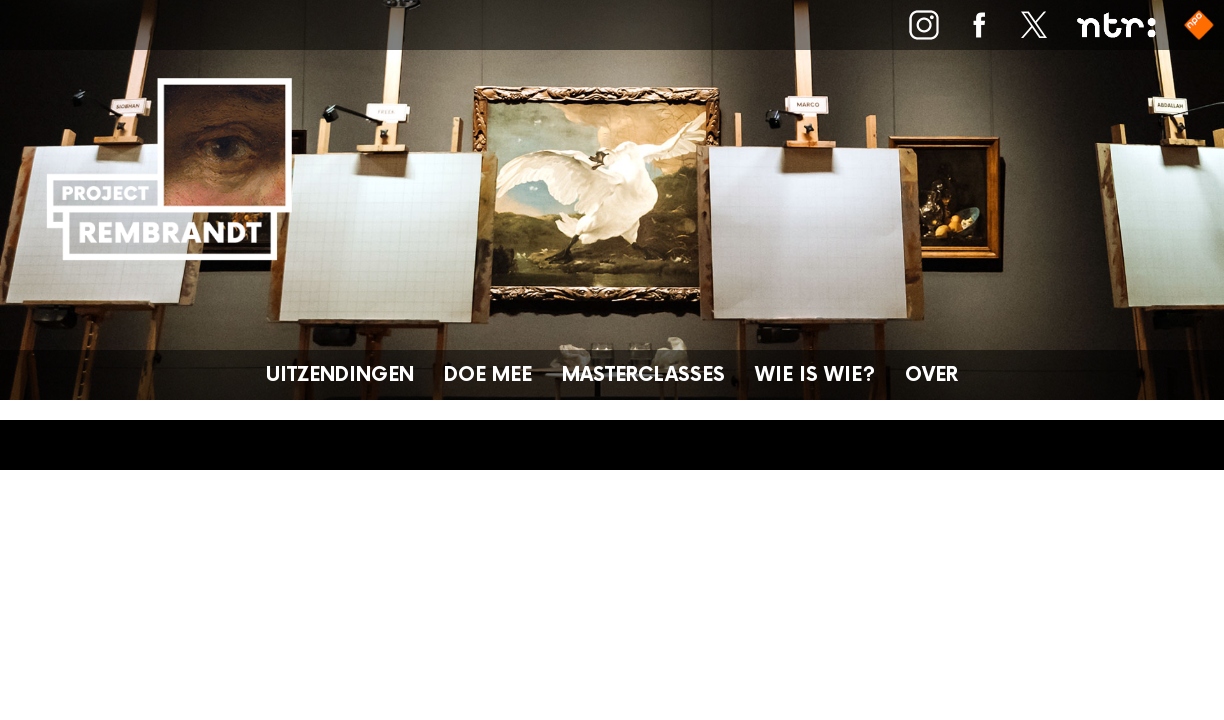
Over (931, 375)
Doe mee (488, 375)
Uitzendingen (340, 375)
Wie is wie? (815, 375)
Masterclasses (643, 375)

- **WHAT YOU SHOULD DO**
Reproduce the lines above word for word, leaving out the picture.

- **WRITTEN REPLY**
Over (931, 375)
Doe mee (488, 375)
Uitzendingen (340, 375)
Wie is wie? (815, 375)
Masterclasses (643, 375)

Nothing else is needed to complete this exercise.